_Directions_
Can you repeat the stretch of items from the line containing "Open Payments via the money bag icon" through the line containing "This screenshot has width=894, height=671.", changing "money bag" to "wallet" and leaving everything else as it is?

_Excerpt from a dataset_
****************

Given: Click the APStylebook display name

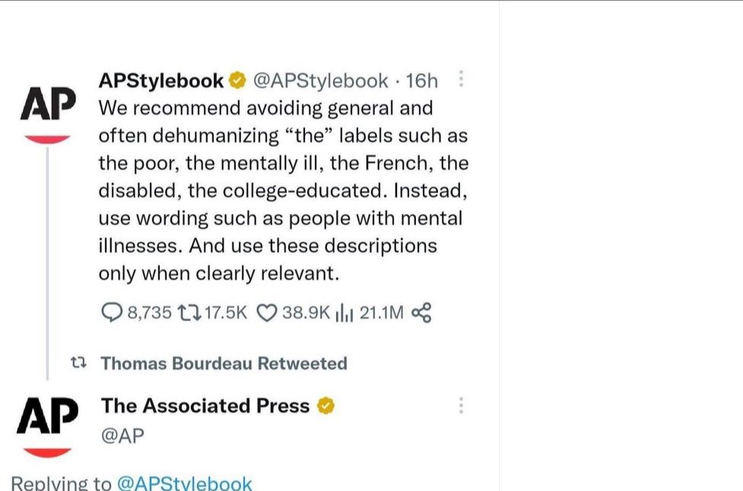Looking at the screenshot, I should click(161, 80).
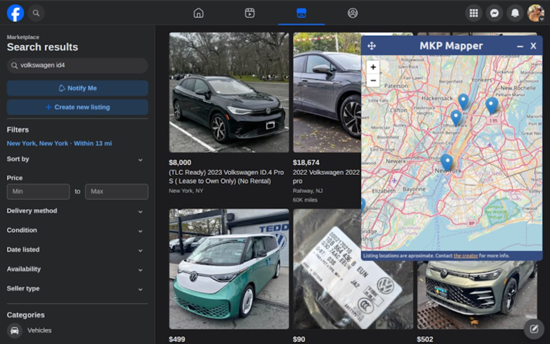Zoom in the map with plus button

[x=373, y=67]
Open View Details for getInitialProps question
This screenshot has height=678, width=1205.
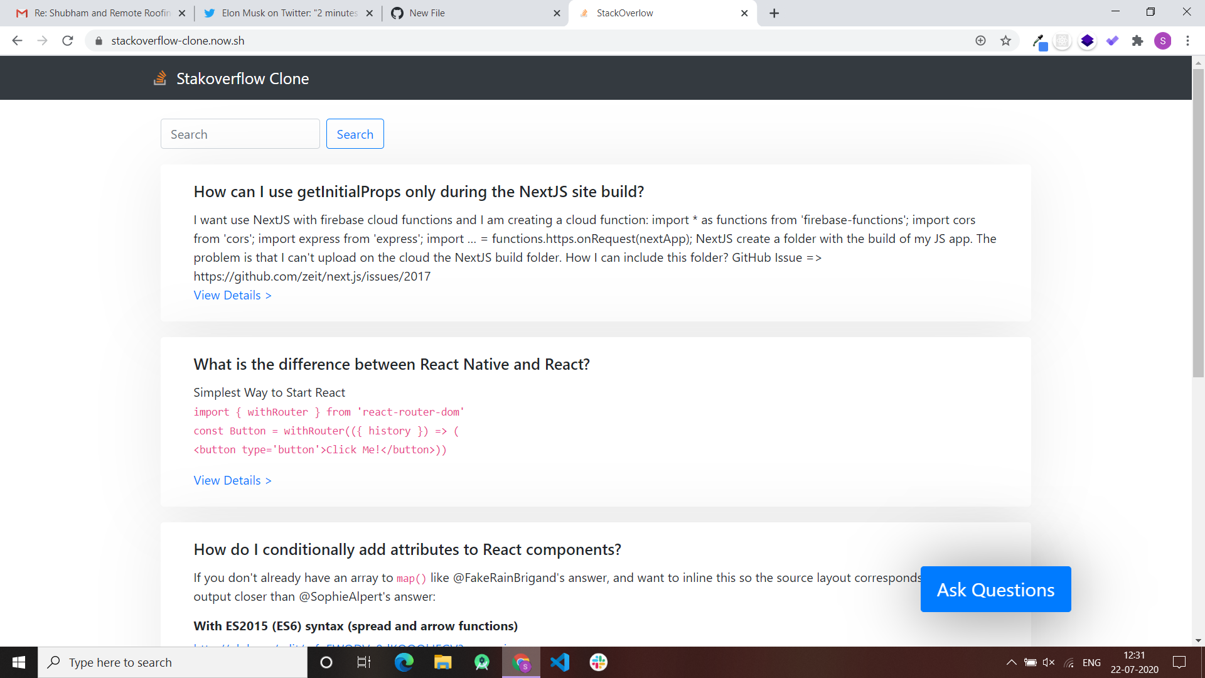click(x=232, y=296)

****************

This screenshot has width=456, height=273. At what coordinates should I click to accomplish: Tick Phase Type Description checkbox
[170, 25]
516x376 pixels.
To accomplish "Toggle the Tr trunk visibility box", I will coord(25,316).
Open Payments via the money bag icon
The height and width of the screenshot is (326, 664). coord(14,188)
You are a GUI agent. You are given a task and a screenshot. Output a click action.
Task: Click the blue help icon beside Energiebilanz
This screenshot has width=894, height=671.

****************

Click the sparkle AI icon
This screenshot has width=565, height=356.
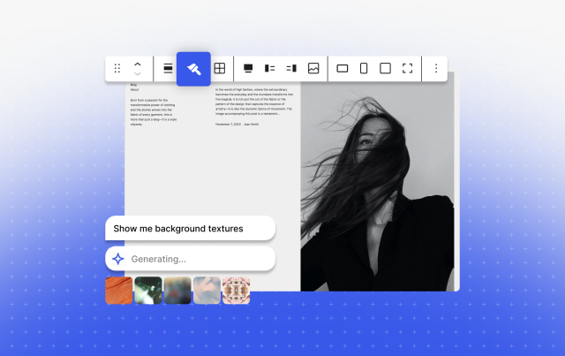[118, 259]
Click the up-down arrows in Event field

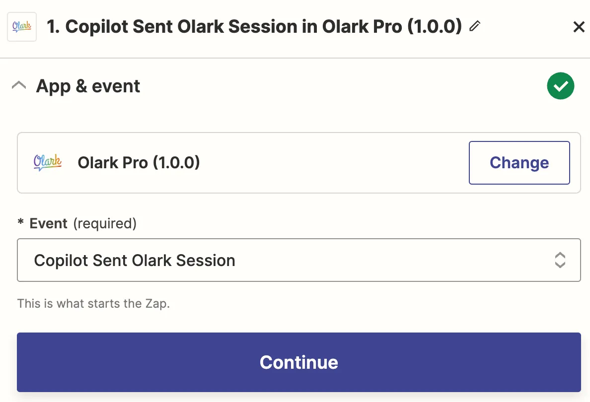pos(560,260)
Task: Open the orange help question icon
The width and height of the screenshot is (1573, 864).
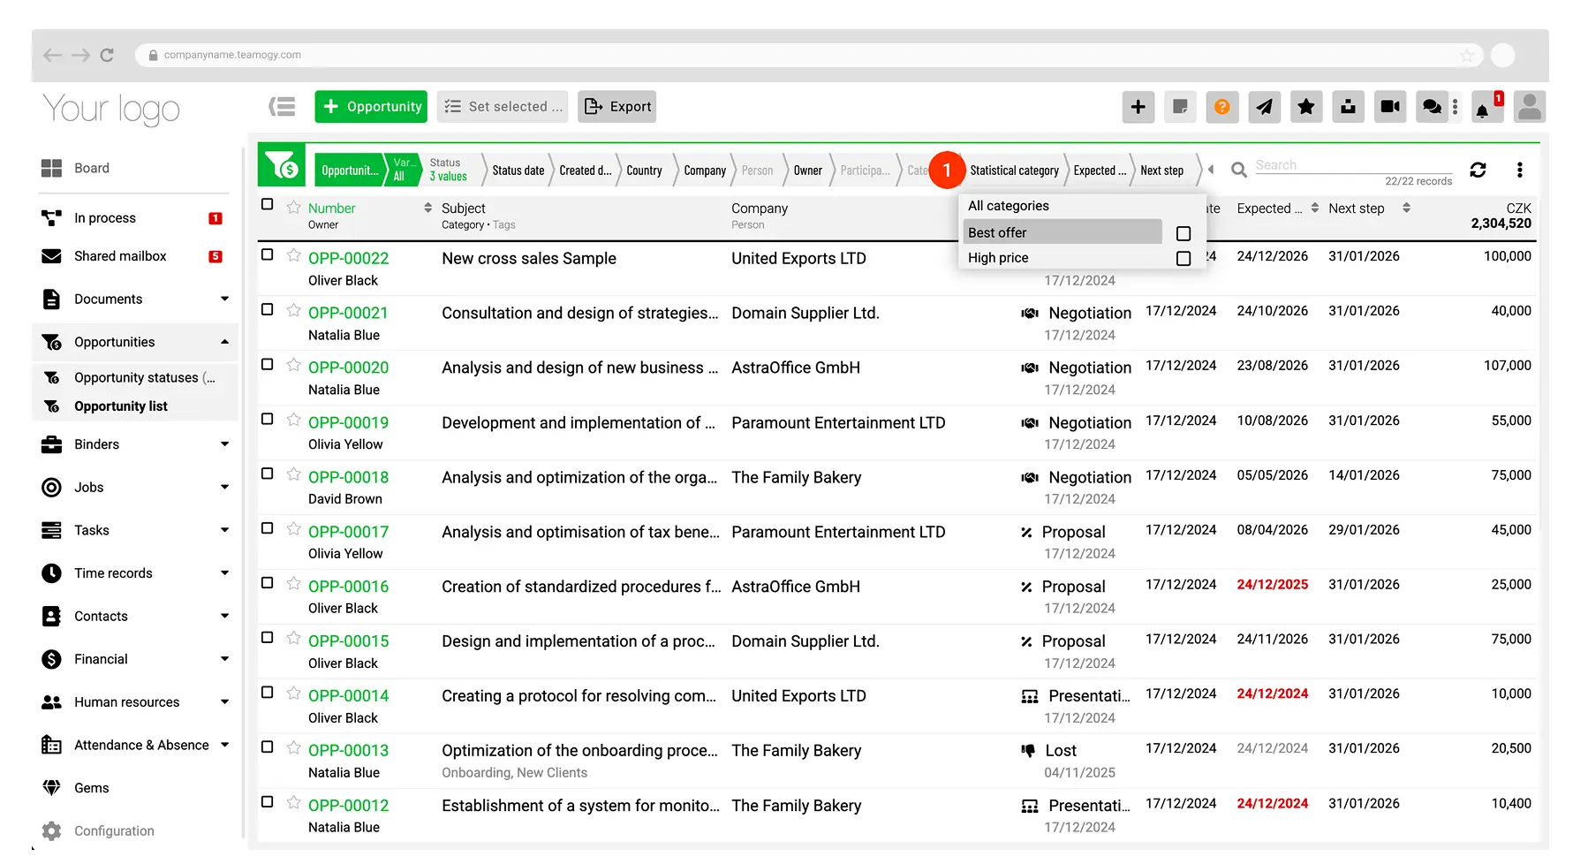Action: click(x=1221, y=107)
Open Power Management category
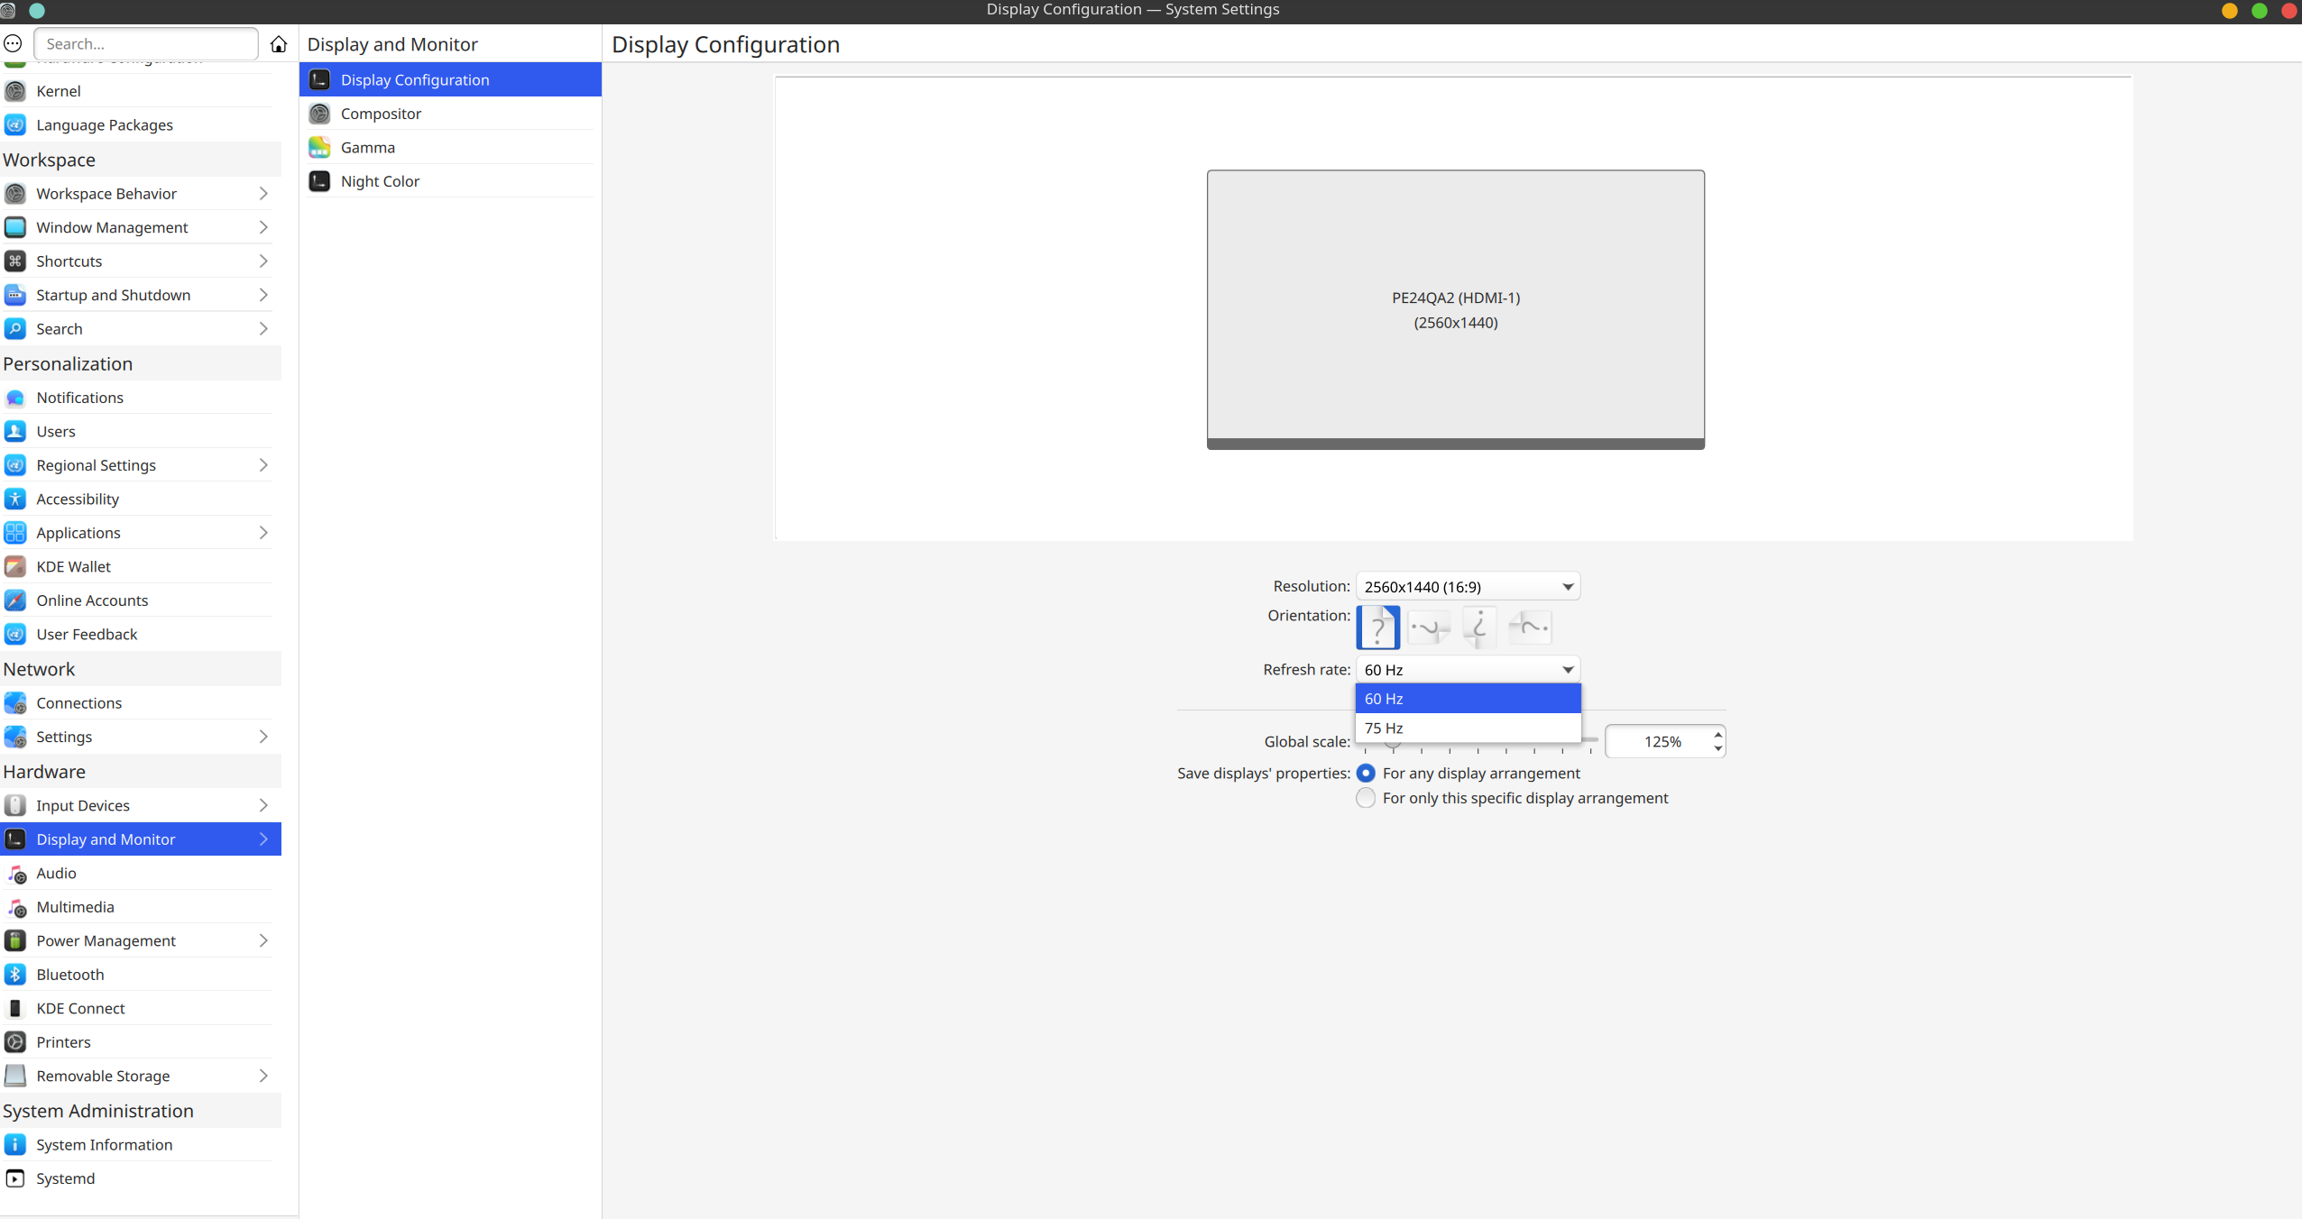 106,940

****************

_The output_
Open Payments via the wallet icon
The height and width of the screenshot is (326, 664). coord(14,188)
You are a GUI agent. You are given a task and a screenshot. Output a click action.
Task: Click the blue help icon beside Energiebilanz
This screenshot has width=894, height=671.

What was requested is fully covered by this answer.